He said that the window would open on 31 August 2006 and close on 31 May 2007. The period was longer than that given to the foreign exchange amnesty process because SARS had realised that it would have to go out and talk to people and this might take some time. The two-phase amnesty approach had been dropped. Small businesses would have to make a full disclosure of all business taxable income for the 2006 assessment year and submit an income tax return for the 2006 assessment year and a balance sheet at the close of the 2006 assessment year. It had been realised that some people might still struggle to come up with the basic information required. As a result legislation provided that "reasonable estimates" in lieu of actual amounts would be acceptable if actual disclosure was impractical (due to concerns about informal businesses). Amnesty relief would be withdrawn if these reasonable estimates were not materially correct. Moving the year forward to 2006 should reduce the need for reasonable estimates as well as the reasonable estimate procedure. A reasonable estimate would depend on the nature of the business and individual circumstances. Some people had sophisticate bookkeeping.
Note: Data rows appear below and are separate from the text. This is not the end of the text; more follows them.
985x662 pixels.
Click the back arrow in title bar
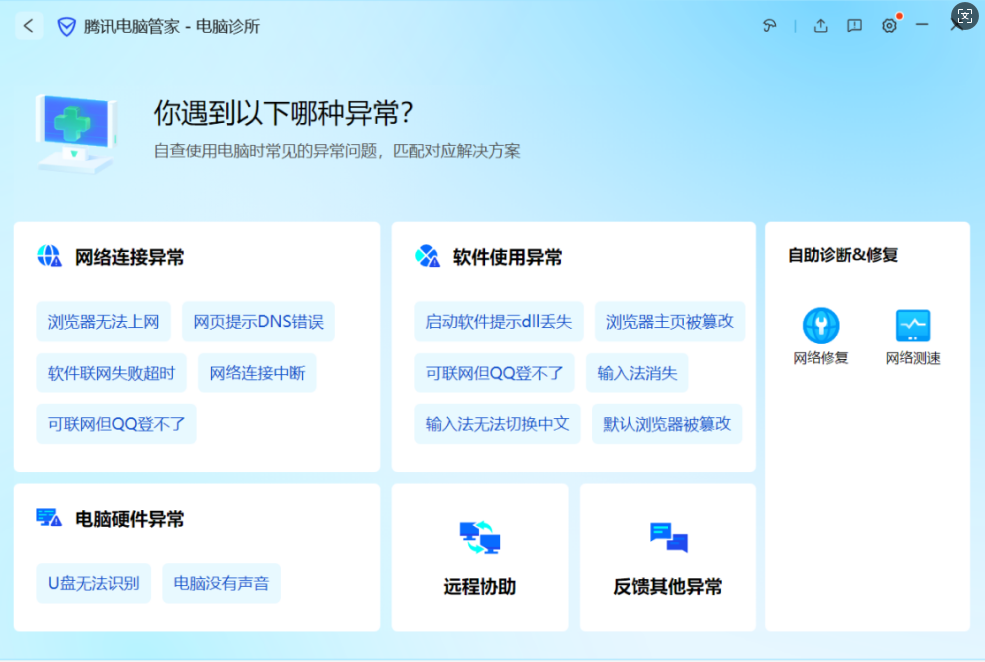pos(28,26)
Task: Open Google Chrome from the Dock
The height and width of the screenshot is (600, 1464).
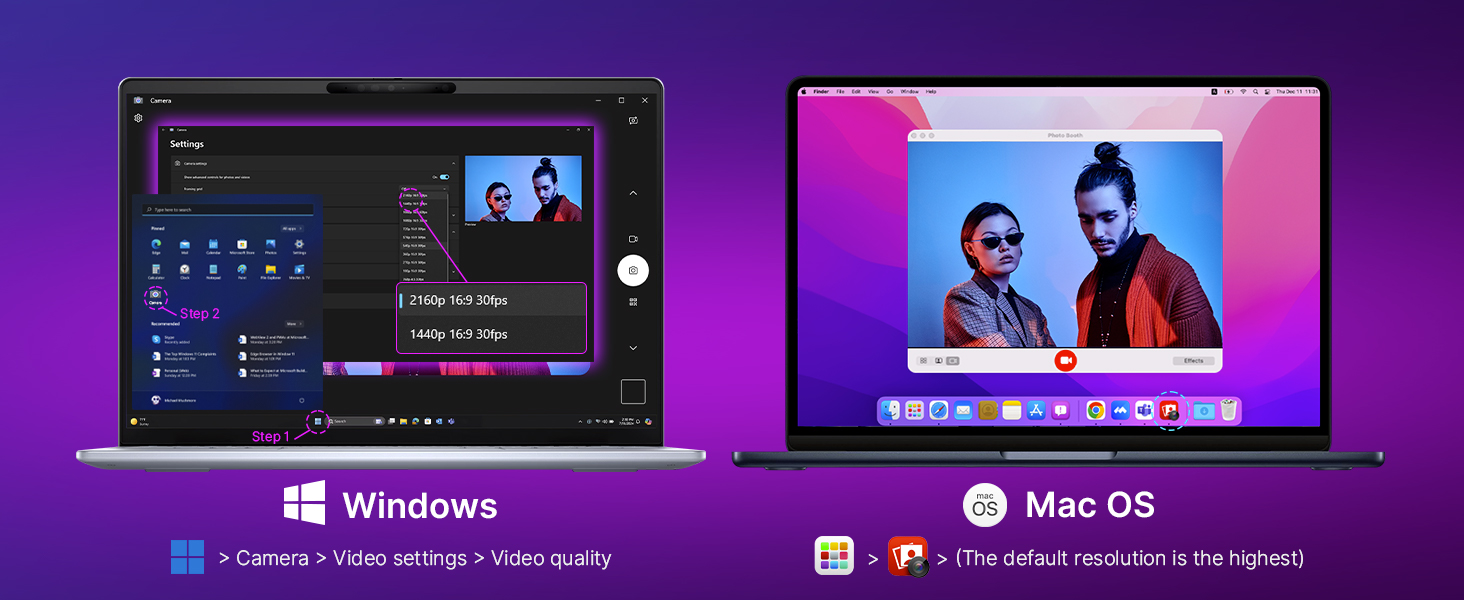Action: (1096, 412)
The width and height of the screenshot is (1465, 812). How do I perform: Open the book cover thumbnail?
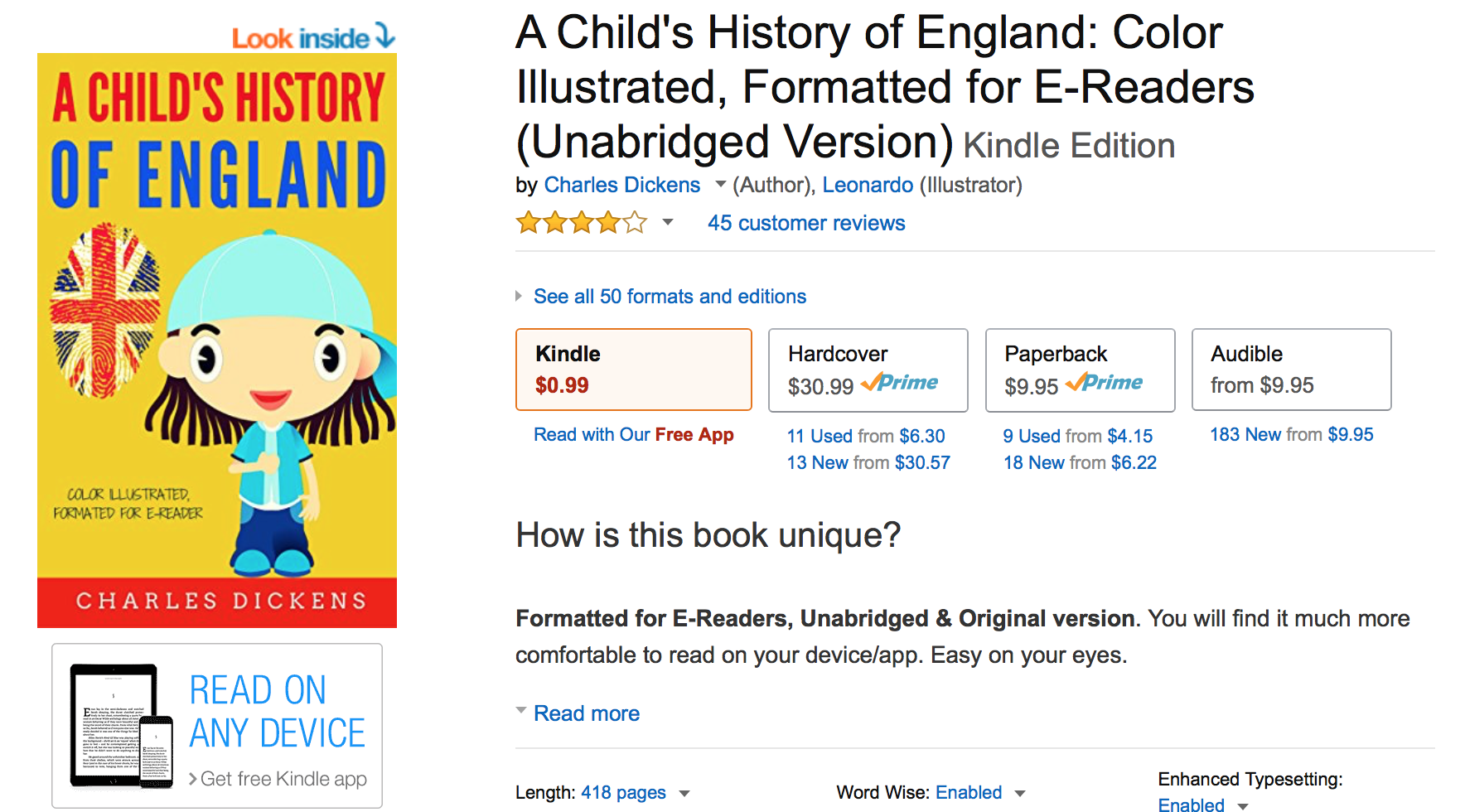pyautogui.click(x=217, y=341)
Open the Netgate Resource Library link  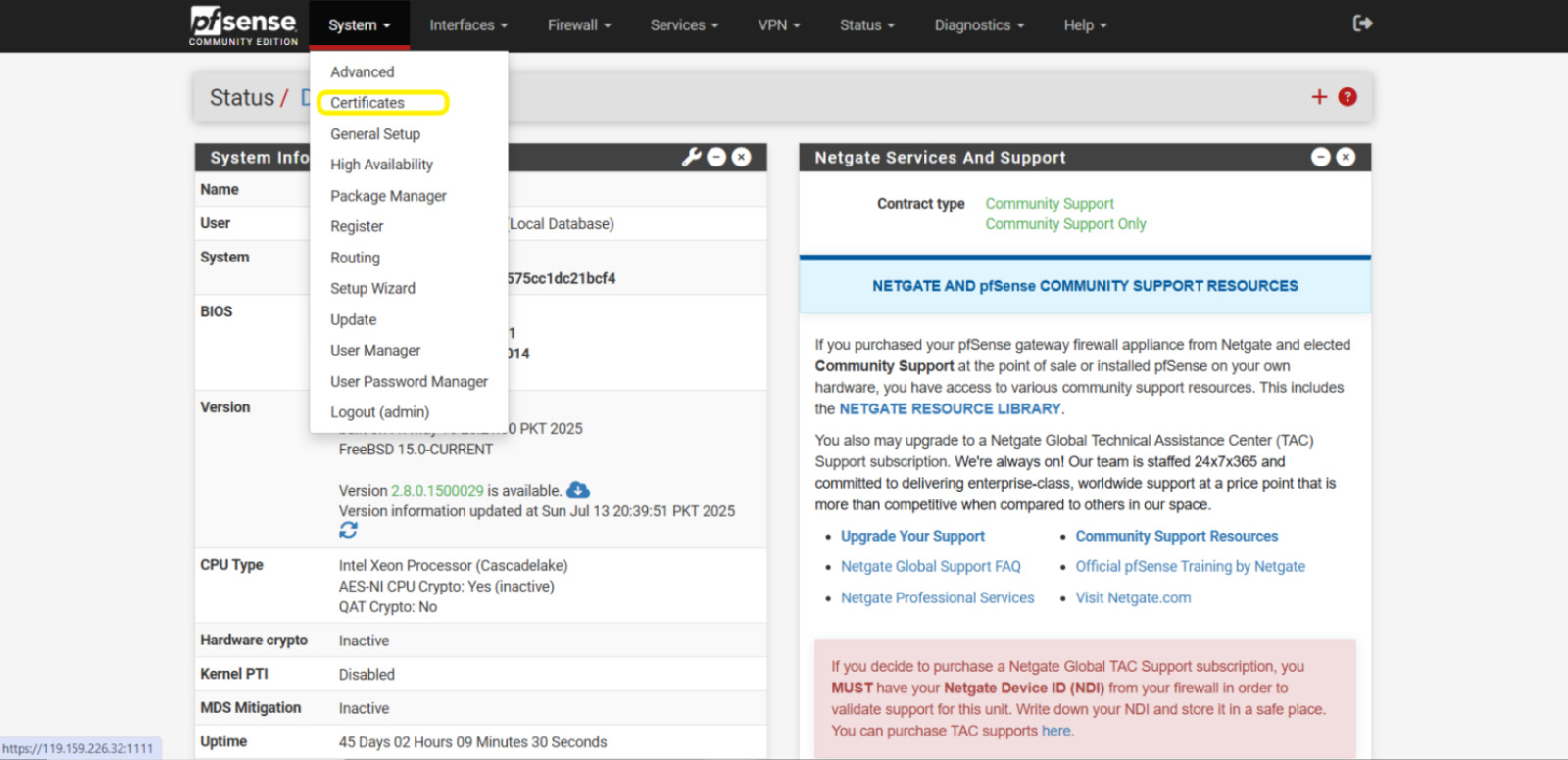pos(950,409)
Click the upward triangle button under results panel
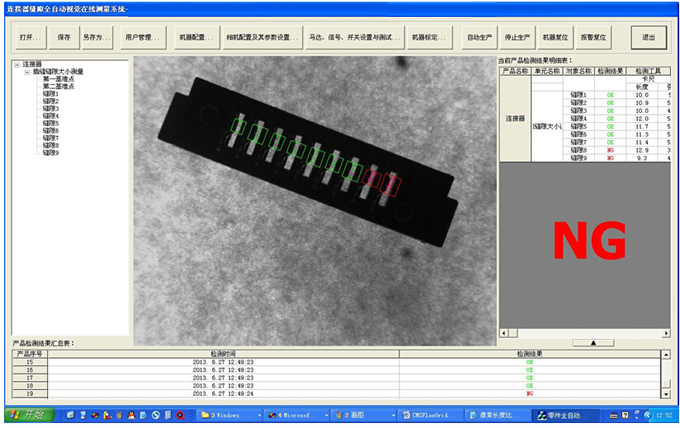The width and height of the screenshot is (680, 428). point(593,343)
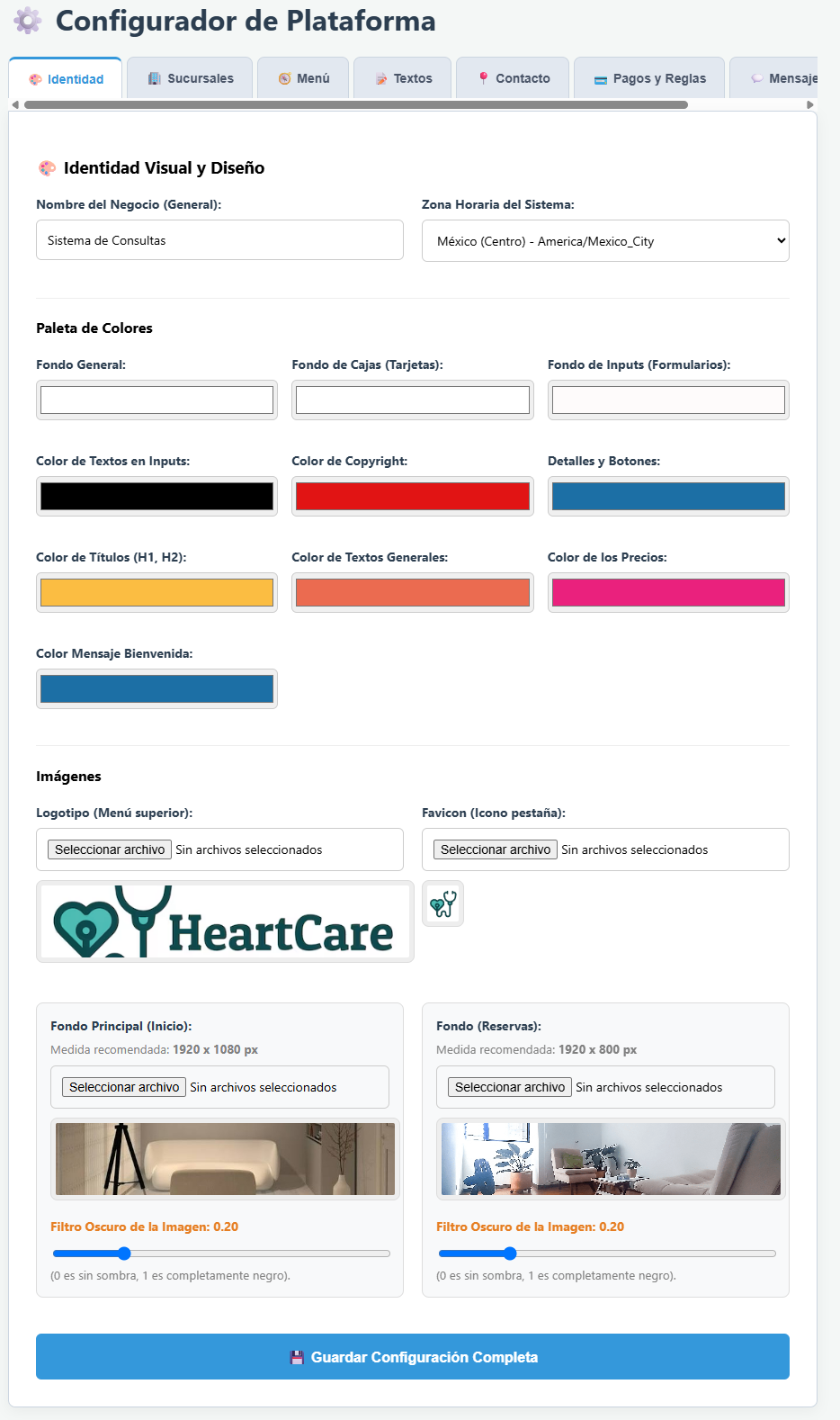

Mr Tomasek said that the budget had originally proposed a flat 10% charge on the 2005 year of assessment. This had changed to a sliding scale with a maximum of 5%. Businesses that were already being audited would not be given amnesty. The intention was to reward people who would come forward voluntarily. Amnesty approval would be non-discretionary and all SARS decisions would be subject to appeal. Amnesty would not apply to fraudulent VAT schemes. The Financial Intelligence Centre Act would not prevent tax advisors from providing tax advice, but they should disclose applicants involved in other offences (e.g. drug dealing / money laundering. Despite initial SARS approval, the amnesty approval would later become void should the applicant subsequently fail to pay the full amnesty levy within 12 months; fail to make full disclosure of required information for 2006; or should the estimates (if any) be materially incorrect. SARS would report on the success of the process to Parliament.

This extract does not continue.